=== Section Start ===

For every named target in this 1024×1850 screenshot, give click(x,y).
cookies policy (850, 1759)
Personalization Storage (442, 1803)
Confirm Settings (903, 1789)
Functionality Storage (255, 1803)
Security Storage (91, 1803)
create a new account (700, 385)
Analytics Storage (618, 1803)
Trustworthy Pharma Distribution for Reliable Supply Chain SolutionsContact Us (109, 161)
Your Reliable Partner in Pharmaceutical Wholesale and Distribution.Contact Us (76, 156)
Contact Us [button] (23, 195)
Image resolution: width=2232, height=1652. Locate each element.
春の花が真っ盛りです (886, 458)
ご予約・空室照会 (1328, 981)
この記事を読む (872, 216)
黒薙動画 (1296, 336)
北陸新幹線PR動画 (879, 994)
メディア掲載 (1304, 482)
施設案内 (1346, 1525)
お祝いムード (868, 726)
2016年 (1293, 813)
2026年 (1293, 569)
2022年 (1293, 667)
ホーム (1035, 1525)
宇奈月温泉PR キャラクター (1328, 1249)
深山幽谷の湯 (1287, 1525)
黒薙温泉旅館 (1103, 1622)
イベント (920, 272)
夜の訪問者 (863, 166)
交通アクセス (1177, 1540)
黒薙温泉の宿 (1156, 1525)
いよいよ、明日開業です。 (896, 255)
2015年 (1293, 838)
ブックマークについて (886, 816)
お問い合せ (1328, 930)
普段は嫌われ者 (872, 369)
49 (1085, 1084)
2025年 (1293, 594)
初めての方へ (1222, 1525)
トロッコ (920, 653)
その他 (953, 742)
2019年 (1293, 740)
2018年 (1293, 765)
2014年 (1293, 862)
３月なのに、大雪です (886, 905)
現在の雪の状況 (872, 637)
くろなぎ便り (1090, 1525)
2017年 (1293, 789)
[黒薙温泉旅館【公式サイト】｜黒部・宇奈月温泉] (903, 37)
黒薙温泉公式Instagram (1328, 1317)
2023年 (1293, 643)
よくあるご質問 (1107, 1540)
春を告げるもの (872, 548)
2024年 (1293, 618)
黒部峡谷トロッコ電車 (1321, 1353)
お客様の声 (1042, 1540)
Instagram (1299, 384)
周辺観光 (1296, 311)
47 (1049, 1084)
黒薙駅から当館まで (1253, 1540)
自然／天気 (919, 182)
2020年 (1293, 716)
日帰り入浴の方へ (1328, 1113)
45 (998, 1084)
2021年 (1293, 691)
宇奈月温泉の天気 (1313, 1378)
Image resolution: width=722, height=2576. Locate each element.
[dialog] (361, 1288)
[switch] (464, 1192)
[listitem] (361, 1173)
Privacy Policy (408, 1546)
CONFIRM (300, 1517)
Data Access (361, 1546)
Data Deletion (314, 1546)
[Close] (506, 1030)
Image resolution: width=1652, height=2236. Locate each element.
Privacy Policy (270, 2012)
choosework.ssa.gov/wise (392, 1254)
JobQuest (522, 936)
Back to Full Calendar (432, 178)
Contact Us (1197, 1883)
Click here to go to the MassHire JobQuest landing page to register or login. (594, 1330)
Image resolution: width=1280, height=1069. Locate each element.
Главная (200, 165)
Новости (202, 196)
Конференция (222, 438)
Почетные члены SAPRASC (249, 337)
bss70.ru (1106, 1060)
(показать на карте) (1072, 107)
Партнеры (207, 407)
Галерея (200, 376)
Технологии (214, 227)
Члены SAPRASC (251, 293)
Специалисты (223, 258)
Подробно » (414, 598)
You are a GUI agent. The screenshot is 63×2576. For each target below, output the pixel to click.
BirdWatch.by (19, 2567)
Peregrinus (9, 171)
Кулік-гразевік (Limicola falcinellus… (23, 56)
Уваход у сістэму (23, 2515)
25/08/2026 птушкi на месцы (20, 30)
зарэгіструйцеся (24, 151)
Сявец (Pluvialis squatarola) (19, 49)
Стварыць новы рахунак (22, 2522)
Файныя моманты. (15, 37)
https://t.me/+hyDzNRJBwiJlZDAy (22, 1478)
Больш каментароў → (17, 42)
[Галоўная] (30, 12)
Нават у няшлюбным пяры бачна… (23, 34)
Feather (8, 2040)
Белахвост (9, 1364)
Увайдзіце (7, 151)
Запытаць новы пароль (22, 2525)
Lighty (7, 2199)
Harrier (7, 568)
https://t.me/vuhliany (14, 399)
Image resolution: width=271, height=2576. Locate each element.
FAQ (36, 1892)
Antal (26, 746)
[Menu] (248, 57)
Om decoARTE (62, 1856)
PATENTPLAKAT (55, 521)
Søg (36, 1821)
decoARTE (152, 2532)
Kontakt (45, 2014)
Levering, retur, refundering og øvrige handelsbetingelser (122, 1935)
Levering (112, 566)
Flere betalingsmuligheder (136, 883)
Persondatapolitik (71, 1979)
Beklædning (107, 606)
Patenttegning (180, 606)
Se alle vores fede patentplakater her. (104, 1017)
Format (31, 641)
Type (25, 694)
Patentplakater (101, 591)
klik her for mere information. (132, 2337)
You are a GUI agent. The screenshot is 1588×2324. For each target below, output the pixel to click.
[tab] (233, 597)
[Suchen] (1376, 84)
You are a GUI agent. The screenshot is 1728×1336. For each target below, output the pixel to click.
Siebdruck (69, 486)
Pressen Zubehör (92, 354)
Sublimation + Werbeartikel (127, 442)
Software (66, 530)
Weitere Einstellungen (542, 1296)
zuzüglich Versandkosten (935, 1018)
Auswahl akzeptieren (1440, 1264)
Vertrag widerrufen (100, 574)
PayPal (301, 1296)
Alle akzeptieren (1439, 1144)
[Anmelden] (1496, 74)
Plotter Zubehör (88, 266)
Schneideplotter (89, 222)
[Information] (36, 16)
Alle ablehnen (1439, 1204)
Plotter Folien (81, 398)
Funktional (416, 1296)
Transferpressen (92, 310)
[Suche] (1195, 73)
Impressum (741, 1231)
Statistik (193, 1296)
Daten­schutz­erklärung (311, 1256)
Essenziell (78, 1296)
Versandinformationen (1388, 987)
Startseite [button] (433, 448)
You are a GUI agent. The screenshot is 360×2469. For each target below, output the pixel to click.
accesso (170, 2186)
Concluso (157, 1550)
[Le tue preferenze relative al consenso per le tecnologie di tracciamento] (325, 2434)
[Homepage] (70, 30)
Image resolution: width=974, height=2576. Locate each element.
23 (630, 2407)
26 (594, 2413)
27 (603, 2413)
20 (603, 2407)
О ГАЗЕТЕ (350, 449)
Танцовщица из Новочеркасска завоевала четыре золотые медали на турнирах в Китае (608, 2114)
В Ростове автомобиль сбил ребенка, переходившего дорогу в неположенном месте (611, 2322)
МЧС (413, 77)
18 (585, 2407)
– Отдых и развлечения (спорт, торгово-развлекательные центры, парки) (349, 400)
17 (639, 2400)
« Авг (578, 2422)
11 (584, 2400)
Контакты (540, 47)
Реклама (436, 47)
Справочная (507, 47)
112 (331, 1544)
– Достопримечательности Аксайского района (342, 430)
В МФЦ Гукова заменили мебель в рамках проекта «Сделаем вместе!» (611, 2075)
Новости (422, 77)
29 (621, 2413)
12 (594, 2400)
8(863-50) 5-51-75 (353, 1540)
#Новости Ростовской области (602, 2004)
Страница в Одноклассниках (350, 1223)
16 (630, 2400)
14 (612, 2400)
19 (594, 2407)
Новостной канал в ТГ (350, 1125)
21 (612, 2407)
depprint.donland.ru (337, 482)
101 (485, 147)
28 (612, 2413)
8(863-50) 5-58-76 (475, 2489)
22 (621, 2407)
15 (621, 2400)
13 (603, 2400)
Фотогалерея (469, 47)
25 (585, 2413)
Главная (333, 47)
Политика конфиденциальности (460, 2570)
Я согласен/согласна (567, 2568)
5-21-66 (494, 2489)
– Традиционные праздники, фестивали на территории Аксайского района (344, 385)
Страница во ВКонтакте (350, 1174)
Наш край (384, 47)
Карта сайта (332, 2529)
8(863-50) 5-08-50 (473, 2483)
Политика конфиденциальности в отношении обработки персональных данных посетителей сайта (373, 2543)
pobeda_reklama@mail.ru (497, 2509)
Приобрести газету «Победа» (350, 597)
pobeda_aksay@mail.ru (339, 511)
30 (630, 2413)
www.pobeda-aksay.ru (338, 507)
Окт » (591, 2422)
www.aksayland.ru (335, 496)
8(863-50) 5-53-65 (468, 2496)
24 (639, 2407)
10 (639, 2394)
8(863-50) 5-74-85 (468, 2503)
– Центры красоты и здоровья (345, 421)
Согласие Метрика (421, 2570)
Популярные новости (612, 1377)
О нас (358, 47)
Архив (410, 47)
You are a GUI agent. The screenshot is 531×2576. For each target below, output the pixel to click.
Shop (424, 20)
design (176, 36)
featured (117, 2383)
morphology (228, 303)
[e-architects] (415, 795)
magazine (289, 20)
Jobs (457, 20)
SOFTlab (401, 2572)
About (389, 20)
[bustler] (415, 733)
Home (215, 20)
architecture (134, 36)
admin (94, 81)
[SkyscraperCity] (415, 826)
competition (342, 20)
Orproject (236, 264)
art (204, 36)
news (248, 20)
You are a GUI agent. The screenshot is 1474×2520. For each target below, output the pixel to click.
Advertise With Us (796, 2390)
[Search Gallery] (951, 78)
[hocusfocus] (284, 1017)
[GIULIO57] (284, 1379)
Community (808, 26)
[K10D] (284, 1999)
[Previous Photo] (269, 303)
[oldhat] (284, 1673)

=== Section End ===

## WORK ORDER
Starting at the first line of the listing, retype every line up to and including the one with "Trustworthy Pharma Distribution".

## TASK ANSWER
For every named target in this 1024×1850 screenshot, give click(x,y).
cookies policy (850, 1759)
Personalization Storage (442, 1803)
Confirm Settings (903, 1789)
Functionality Storage (255, 1803)
Security Storage (91, 1803)
create a new account (700, 385)
Analytics Storage (618, 1803)
Trustworthy Pharma Distribution for Reliable Supply Chain SolutionsContact Us (109, 161)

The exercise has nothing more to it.